= Your objective =
Every record below is to be repeated exactly, with the pictures left out.

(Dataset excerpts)

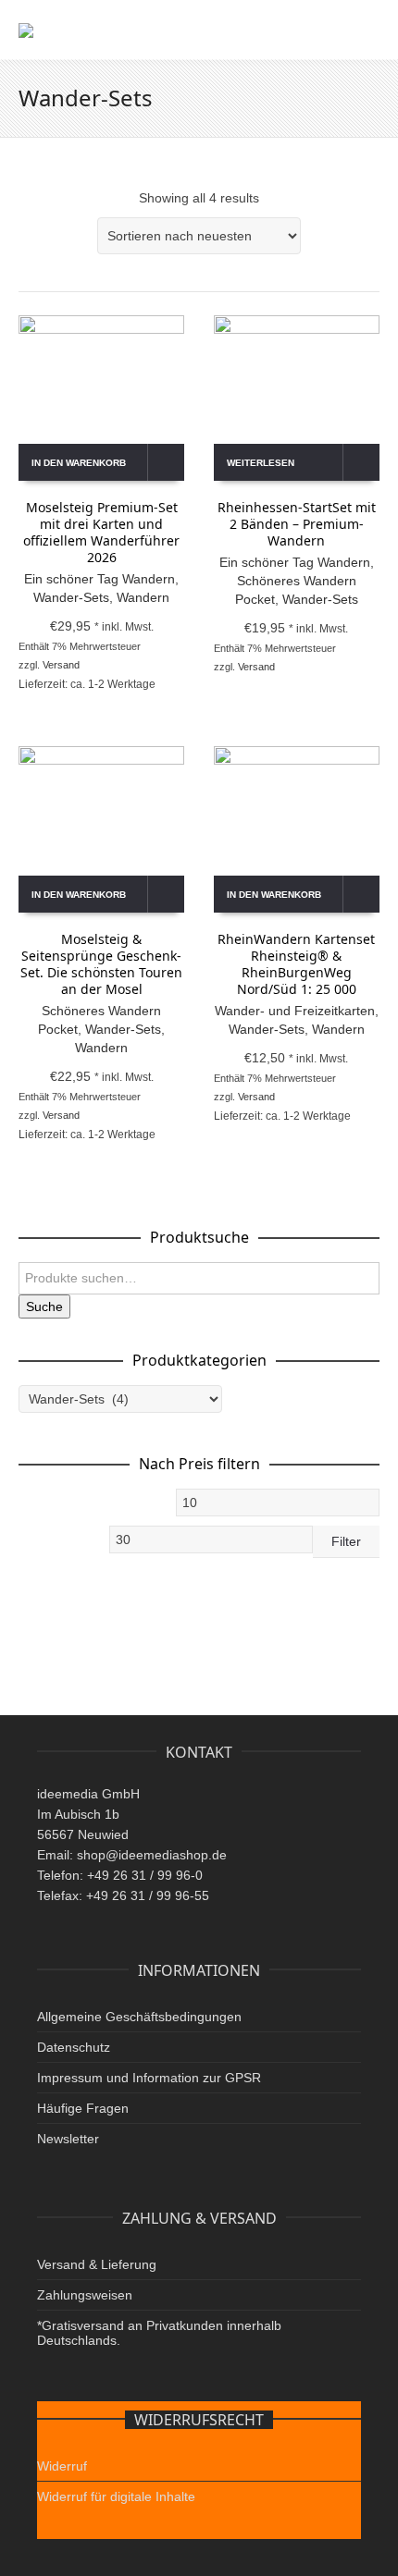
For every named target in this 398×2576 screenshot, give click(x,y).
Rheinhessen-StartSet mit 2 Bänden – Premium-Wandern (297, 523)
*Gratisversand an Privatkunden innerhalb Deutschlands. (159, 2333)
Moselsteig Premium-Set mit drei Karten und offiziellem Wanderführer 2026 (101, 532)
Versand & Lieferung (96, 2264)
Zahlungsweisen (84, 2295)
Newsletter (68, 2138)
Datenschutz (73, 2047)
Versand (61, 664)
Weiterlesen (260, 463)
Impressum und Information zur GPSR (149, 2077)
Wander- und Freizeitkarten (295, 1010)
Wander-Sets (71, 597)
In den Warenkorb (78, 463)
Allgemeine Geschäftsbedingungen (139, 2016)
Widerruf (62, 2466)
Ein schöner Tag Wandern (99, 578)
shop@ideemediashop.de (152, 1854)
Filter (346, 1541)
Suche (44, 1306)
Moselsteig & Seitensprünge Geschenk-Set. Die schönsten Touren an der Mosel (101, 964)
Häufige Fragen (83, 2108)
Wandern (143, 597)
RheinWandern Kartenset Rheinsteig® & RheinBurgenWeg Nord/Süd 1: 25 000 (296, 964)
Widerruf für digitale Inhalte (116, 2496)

= Answer for the task =
For every named target in this 398×2576 screenshot, give click(x,y).
Rheinhessen-StartSet mit 2 Bänden – Premium-Wandern (297, 523)
*Gratisversand an Privatkunden innerhalb Deutschlands. (159, 2333)
Moselsteig Premium-Set mit drei Karten und offiziellem Wanderführer 2026 (101, 532)
Versand & Lieferung (96, 2264)
Zahlungsweisen (84, 2295)
Newsletter (68, 2138)
Datenschutz (73, 2047)
Versand (61, 664)
Weiterlesen (260, 463)
Impressum und Information zur GPSR (149, 2077)
Wander- und Freizeitkarten (295, 1010)
Wander-Sets (71, 597)
In den Warenkorb (78, 463)
Allgemeine Geschäftsbedingungen (139, 2016)
Widerruf (62, 2466)
Ein schöner Tag Wandern (99, 578)
shop@ideemediashop.de (152, 1854)
Filter (346, 1541)
Suche (44, 1306)
Moselsteig & Seitensprünge Geschenk-Set. Die schönsten Touren an der Mosel (101, 964)
Häufige Fragen (83, 2108)
Wandern (143, 597)
RheinWandern Kartenset Rheinsteig® & RheinBurgenWeg Nord/Süd 1: 25 000 (296, 964)
Widerruf für digitale Inhalte (116, 2496)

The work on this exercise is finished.